MATERIAL PROVIDED
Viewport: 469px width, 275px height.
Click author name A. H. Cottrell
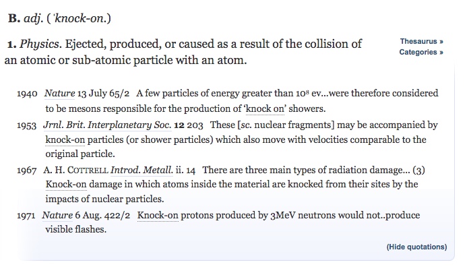coord(75,171)

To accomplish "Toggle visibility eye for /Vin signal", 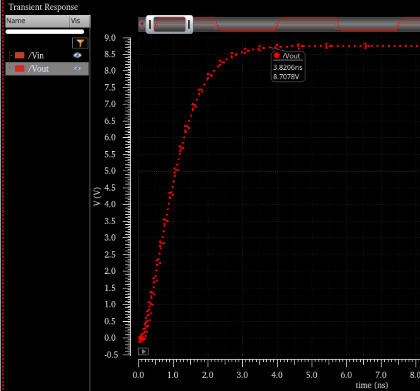I will click(x=77, y=55).
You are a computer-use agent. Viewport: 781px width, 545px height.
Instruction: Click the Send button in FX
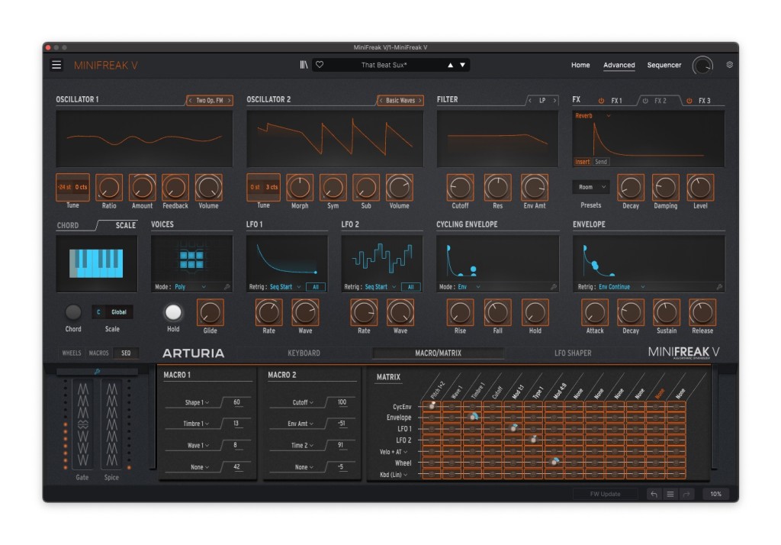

REQUIRED ACTION
A line qualifies when it holds the word "Viewport"; report all qualifying lines from the records above.

RESPONSE
Viewport: 469px width, 275px height.
You are a computer-use agent. Viewport: 781px width, 545px height.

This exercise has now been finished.